Percebe também quão distante está do marido, e da forma como a vê e compreende que ele nunca a percebeu bem, mesmo quando namoravam e se escreviam, porque ele estava na guerra:
"Ele continua a dirigir-se a mim através de uma imagem que já não me reflecte. Nada do que aconteceu nestes anos arranhou essa imagem: talvez porque nunca mais falámos como quando namorávamos, só de nós, daquilo que acontecia no nosso íntimo." (pg. 94)
O caderno obriga-a a uma reflexão e a uma introspeção que, provavelmente, se não o escrevesse, não faria:
"Se calhar é preciso ser quase velha e ter filhos crescidos, como eu tenho, para compreender os próprios pais, e, espelhando-nos neles, compreender um pouco mais sobre nós próprios (...) Até agora, por causa da nossa forma de conversar, parecia-me que nunca nos tínhamos compreendido." (pg.57)
"Se calhar as mulher habituam-se mais depressa às situações novas, pensam menos, em geral, e por isso aceitam-nas sem as justificarem." (pg. 79)
E é uma mulher diferente que escreve pela última vez o caderno proibido, não só pela forma como se vê a ela própria, mas também pela forma como vê os outros:
"À noite, quando nos sentamos todos juntos à mesa, parecemos claros e leais, sem insídias; mas sei agora que nenhum de nós se mostra como verdadeiramente é, escondemo-nos, camuflamo-nos todos, por pudor ou por despeito."
Decide queimar o caderno, porque não quer que o descubram, em particular a mulher do filho, Marina. " (...) Todas as mulheres escondem um caderno negro, um diário proibido.

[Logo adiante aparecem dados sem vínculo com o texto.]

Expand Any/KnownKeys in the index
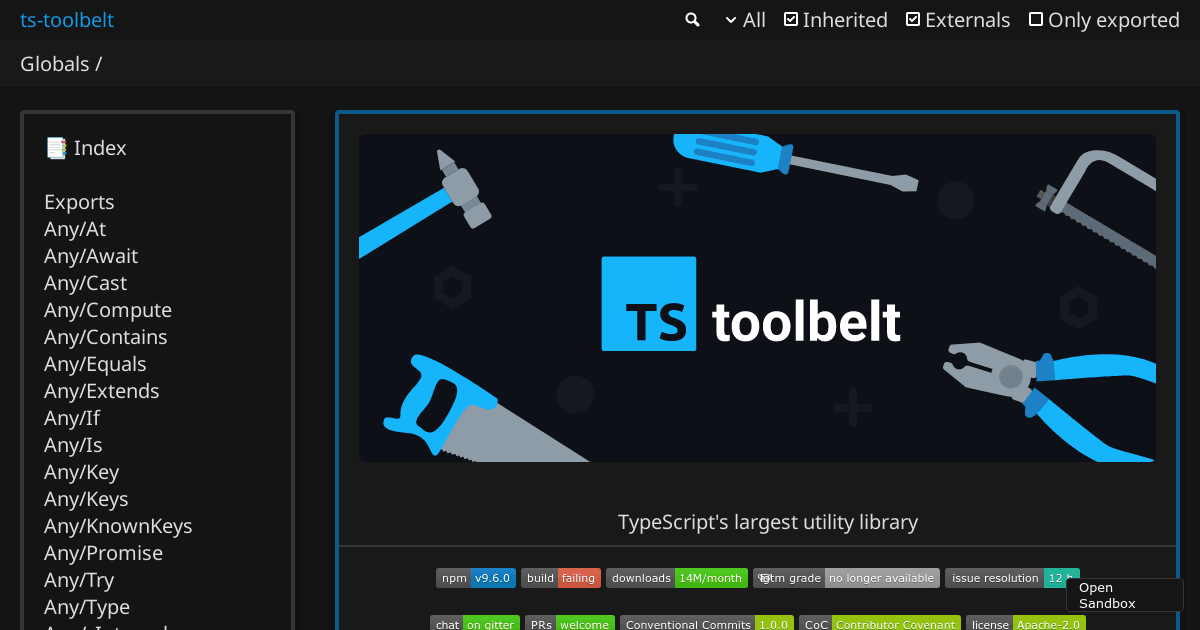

E todas têm de o destruir."
E pergunta onde terá sido mais sincera, se no que escreveu, se nas suas ações. O fim do caderno será, provavelmente, o seu momento de resignação à vida que levava, brevemente interrompida pela escrita do caderno.
Enquanto lia, as imagens que se formavam na minha cabeça, eram as das ruas de Nápoles quando vimos no filme de Paola Cortellesi, Ainda temos o amanhã. Valeria podia morar na rua em frente.
Não conheço mais livros de Alba de Céspede mas fiquei curiosa com o que li sobre ela: foi jornalista, autora de romances, crónicas e do guião de As Amigas, de Antonioni. Espero que outras obras de Alba de Céspede (que tinha dupla nacionalidade, italiana e cubana, e era neta de Carlos Manuel de Céspedes que proclamou a independência de Cuba em 1868 e pôs fim à escravatura no país) sejam agora traduzidas para português.
O caderno proibido já tinha sido traduzido para português e publicado em Portugal em 1972. Desconheço se terá tido sucesso então. Foi agora traduzido por Ana Cláudia Santos.